I am trying to compute a sum given the Fourier series of the function $f(x)=x(1+\cos x)$, which is
$$\frac{3}{2} \sin x +2\sum_{n=2}^{\infty}(-1)^n\frac{\sin nx}{(n-1)n(n+1)}$$
I have found that this series converges uniformly to $f$ on $(-\pi,\pi)$, but now that I have to compute the value of $$\sum_{n=2}^{\infty}\frac{(-1)^n}{(n-1)(n+1)}$$ I am stuck.
Could someone please give me a hint so I can solve it?
Kind regards
It is not too hard to show that $f$ is Lipschitz continuous as a periodic function on $[-\pi,\pi]$. Hence the Fourier series converges everywhere.
Hence we have $f(x) = {3 \over 2} \sin x + 2 \sum_{n=1}^\infty (-1)^n {\sin nx \over (n-1)n(n+1)}$ as long as $|x| \le \pi$.

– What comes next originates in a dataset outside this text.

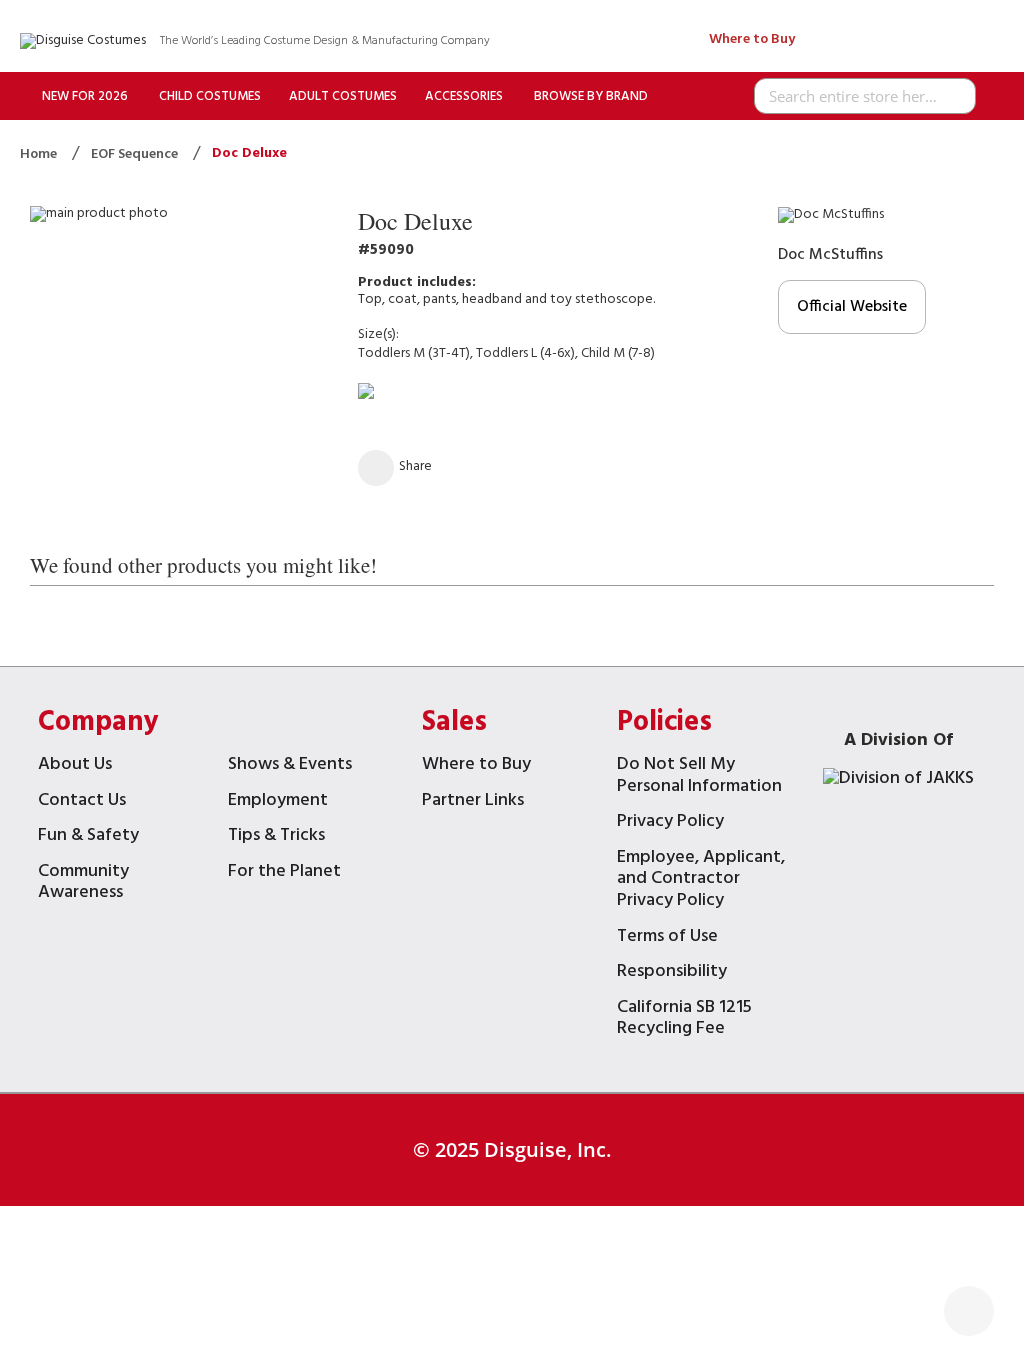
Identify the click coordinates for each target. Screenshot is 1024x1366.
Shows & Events (290, 766)
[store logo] (83, 41)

It is straightforward to see that the derivatives of the summand $(-1)^n{\cos nx \over (n-1)(n+1)}$ are uniformly convergent everywhere, hence $f'(x) = {3 \over 2} \cos x + 2 \sum_{n=1}^\infty (-1)^n {\cos nx \over (n-1)(n+1)}$.
Evaluating at $x=0$ gives $f'(0) = {3 \over 2} + 2 \sum_{n=1}^\infty (-1)^n {1 \over (n-1)(n+1)}$.
Since $f'(x) = 1+\cos x + x \sin x$ for $|x| < \pi$, we see that $f'(0) = 2$ and from this we can compute the value of the summation.